BEA Leaves Fourth Quarter 2019 GDP Growth Unchanged At 2.09%

In their second estimate of the US GDP for the fourth quarter of 2019, the Bureau of Economic Analysis (BEA) reported that the US economy was growing at a +2.09% annual rate, up 0.01 percentage points (pp) from their previous estimate and unchanged from the prior quarter.

There were no material changes reflected in this report. The revisions recorded can be regarded as statistical noise. Even the one minor reduction in reported consumer spending on goods was offset by an upward revision to inventories.

Annualized household disposable income was revised -$80 lower than in the previous report, and the household savings rate was reported to be 7.7%, unchanged from the previous report.

For this estimate the BEA assumed an effective annualized deflator of 1.35%. During the same quarter the inflation recorded by the Bureau of Labor Statistics (BLS) in their CPI-U index was higher at 2.92%. Under estimating inflation results in optimistic growth rates, and if the BEA's nominal data was deflated using CPI-U inflation information the headline growth number would have been 0.55%.

Among the notable items in the report :

-- Consumer spending for goods was reported to be growing at a 0.14% rate, down -0.12pp from the previous estimate and down -0.95pp from the prior quarter.

-- The contribution to the headline from consumer spending on services was reported to be 1.03%, up 0.09pp from the previous report and up 0.01pp from the prior quarter. The combined consumer contribution to the headline number was 1.17%, down -0.03pp from the previous report.

-- The headline contribution for commercial/private fixed investments was revised to -0.09%, down -0.10pp from the previous report and up 0.05pp from the prior quarter.

-- Inventories subtracted -0.98% from the headline number, up 0.11pp from the previous report and down -0.95pp from the prior quarter. It is important to remember that the BEA's inventory numbers are exceptionally noisy (and susceptible to significant distortions/anomalies caused by commodity pricing or currency swings) while ultimately representing a zero reverting (and long term essentially zero sum) series.

-- The contribution to the headline from governmental spending was revised to 0.46%, down -0.01pp from the previous report and up 0.16pp from the prior quarter.

-- The contribution from exports was revised to 0.24%, up 0.07pp from the previous report and up 0.13pp from the prior quarter.

-- Imports added 1.29% annualized 'growth' to the headline number, down -0.03pp from the previous report and up 1.55pp from the prior quarter. Foreign trade contributed a net 1.53pp to the headline number.

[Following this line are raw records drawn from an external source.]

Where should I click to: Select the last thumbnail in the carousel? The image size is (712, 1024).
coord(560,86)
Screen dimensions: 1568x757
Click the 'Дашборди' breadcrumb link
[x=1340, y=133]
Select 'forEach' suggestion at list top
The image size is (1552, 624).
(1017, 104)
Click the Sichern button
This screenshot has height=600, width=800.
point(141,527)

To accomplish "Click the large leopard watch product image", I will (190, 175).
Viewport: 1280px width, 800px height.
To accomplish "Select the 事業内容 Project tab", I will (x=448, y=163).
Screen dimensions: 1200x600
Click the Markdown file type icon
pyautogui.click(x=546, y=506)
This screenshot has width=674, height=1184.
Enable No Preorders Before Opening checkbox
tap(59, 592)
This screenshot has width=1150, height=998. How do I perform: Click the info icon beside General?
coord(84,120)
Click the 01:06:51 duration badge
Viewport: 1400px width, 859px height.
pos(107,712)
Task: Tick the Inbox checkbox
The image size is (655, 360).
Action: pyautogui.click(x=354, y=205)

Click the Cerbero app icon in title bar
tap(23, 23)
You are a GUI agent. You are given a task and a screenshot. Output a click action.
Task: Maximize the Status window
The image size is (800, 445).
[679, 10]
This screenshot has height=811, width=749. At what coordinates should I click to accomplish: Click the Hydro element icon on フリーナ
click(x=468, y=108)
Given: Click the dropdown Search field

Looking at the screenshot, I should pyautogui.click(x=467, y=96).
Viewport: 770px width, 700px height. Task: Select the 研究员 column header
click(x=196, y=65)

-- The annualized growth in the 'real final sales of domestic product' was revised to 3.07%, down -0.10pp from the previous report and up 0.95pp from the prior quarter. This is the BEA's 'bottom line' measurement of the economy (and it excludes the inventory data).

-- As mentioned above, real per-capita annualized disposable income was revised -$80 lower than in the previous estimate. The annualized household savings rate was 7.7% (unchanged from the previous report). In the 46 quarters since 2Q-2008, the cumulative annualized growth rate for real per-capita disposable income has been 1.48%.